= ЧТО СДЕЛАТЬ =
Продолжите приведенный ниже текст о конформизме и моральном выборе в условиях геноцида, начав сразу после его последнего предложения.

*** ТЕКСТ

В приведенных цитатах речь идет о нацистском Третьем рейхе. Моральный выбор существовал даже в условиях тотальной идеологической индоктринации.
Итак, геноцид осуществляет меньшинство. Поведение большинства позволяет охарактеризовать одно емкое слово: конформизм. Из опасений за карьеру, а иногда и за жизнь, львиная доля тех, кого называют обывателями, в любой стране и в любое время предпочитают отсидеться в стороне. Иногда они сочувствуют жертвам и даже им помогают, но, коль скоро такая помощь начинает грозить выживанию, снова начинают вести себя «как все».
Впрочем, всегда существует и еще одно меньшинство. Это люди, которые не поддаются националистическому угару и находят в себе силы на моральный поступок. Это те, кто помогает объектам чисток, рискуя собственной жизнью.

******
*** ДАННЫЕ

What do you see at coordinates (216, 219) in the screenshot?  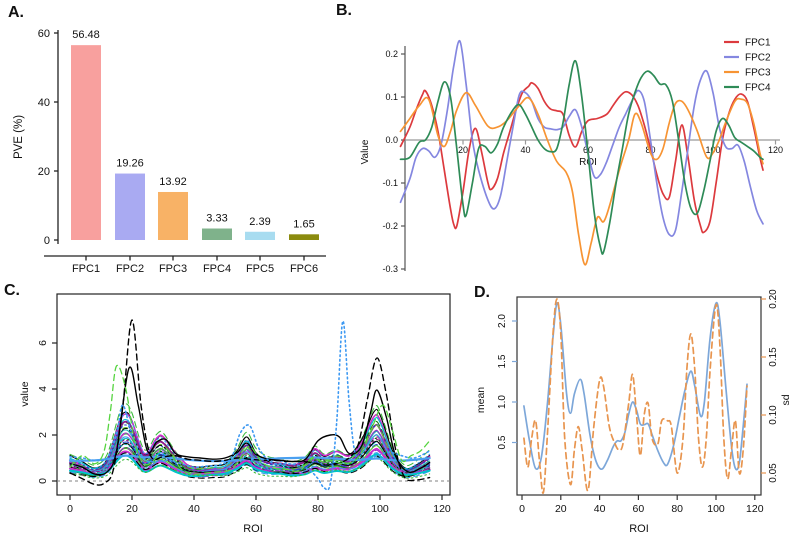 I see `bar-value-label: 3.33` at bounding box center [216, 219].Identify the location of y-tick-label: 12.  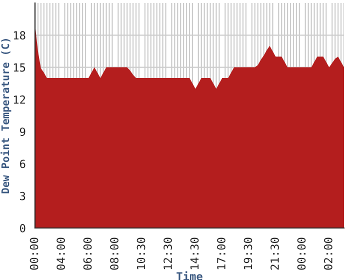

******

= ОТВЕТ =
Второй вопрос морального – вернее, морально-психологического – свойства, который не может не задать себе исследователь кровавого этнического насилия, связан с «психотипом» исполнителей. Кем были люди, которые непосредственно участвовали в массовых убийствах (в расстрельных командах, в клиниках, проводивших эвтаназию, в концлагерях, отправлявших узников в газовые камеры, в бандформированиях, вырезавших целые деревни)? В распоряжении автора был довольно большой материал, хотя и недостаточный для однозначных и окончательных выводов. Лучше всего изучены случаи бывшей Югославии и нацистской Германии (Манн даже имел возможность работать с биографиями преступников, осужденных соответственно МТБЮ и Нюрнбергским трибуналом). Проведенные Манном разыскания – как на основе вторичной литературы, так и на основе первоисточников – не преподнесли ничего неожиданного по сравнению с тем, что мы знаем от Ханны Арендт[18]. Чудовищные злодеяния совершают обычные люди, находящиеся в необычных обстоятельствах.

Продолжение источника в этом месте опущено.